A prover-verifier pipeline pairing GPT-5.5 Pro with Claude Opus 4.8 cracked open problems that stumped researchers for years, and the team says this is just the beginning.
A team of researchers just used a pair of competing large language models to solve nine open problems in theoretical computer science and mathematics. The approach, called an “LLM harness,” uses GPT-5.5 Pro as the solver and Claude Opus 4.8 as the verifier in a prover-verifier loop.

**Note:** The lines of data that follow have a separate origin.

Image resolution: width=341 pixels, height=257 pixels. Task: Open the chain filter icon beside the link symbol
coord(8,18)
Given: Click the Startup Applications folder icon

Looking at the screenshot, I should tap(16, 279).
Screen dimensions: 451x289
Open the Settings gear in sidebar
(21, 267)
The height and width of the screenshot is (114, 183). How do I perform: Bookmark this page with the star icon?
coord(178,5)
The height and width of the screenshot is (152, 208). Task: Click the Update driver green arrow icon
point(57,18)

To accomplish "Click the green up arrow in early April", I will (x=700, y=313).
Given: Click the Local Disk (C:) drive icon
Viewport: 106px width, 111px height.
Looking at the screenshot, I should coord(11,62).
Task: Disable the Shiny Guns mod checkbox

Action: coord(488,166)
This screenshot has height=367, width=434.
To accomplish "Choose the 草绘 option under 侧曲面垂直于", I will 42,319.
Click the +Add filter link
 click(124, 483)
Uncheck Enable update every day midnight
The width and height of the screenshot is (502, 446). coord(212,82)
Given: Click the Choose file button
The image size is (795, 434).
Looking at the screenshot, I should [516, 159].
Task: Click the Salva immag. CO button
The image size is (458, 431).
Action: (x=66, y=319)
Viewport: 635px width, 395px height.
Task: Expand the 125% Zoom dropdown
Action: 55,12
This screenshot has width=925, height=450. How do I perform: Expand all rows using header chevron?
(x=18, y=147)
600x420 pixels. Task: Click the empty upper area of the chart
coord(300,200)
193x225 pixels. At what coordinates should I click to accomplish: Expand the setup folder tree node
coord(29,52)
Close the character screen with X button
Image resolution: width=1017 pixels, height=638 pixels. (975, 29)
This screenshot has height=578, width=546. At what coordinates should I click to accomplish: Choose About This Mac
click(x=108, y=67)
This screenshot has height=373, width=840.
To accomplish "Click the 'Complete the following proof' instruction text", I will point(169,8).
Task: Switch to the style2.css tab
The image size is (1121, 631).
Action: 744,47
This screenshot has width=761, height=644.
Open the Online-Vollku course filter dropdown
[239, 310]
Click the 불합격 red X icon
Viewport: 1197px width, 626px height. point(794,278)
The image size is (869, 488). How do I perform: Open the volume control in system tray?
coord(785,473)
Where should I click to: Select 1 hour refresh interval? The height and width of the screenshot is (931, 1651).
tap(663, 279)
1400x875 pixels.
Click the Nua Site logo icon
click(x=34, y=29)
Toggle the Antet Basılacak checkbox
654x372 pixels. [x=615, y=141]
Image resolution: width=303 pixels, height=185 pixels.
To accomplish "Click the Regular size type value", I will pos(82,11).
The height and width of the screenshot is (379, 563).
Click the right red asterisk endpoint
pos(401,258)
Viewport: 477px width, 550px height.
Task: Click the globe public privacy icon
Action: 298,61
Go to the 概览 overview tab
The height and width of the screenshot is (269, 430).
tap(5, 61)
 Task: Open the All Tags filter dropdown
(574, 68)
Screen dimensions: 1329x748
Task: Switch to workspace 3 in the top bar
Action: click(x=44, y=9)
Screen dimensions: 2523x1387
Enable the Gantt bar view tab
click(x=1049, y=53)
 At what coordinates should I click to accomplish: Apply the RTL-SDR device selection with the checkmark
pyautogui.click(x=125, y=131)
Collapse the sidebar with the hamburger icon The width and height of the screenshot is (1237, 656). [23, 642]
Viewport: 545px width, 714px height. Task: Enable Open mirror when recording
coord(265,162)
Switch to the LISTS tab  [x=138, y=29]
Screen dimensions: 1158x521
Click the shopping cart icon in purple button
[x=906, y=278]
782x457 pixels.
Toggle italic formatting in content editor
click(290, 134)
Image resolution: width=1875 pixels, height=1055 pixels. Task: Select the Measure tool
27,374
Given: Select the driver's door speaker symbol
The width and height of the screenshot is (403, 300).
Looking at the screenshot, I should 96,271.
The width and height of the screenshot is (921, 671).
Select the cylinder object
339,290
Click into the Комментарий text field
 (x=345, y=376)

The results were published around June 27-30, 2026.
Of the nine problems, four came from the Conference on Learning Theory (COLT) problem list, one from the Foundations of Computer Science (FOCS), and four from commutative algebra.
Omri Weinstein, a former NVIDIA researcher who highlighted the project on June 30, noted that one of the solved problems had been his personal open question for two years.
The research team was led by Binghui Peng from the University of Maryland, alongside Runzhou Tao, Steven Wang, and Hantao Yu. Peng brings a resume that includes stints at Columbia, Google, and Stanford.
How the prover-verifier loop works #
In the prover-verifier setup, GPT-5.5 Pro generates candidate proofs or solution approaches, then Claude Opus 4.8 evaluates them for correctness. When the verifier finds flaws, it sends feedback to the prover, which refines its approach. This cycle repeats until the verifier accepts the proof.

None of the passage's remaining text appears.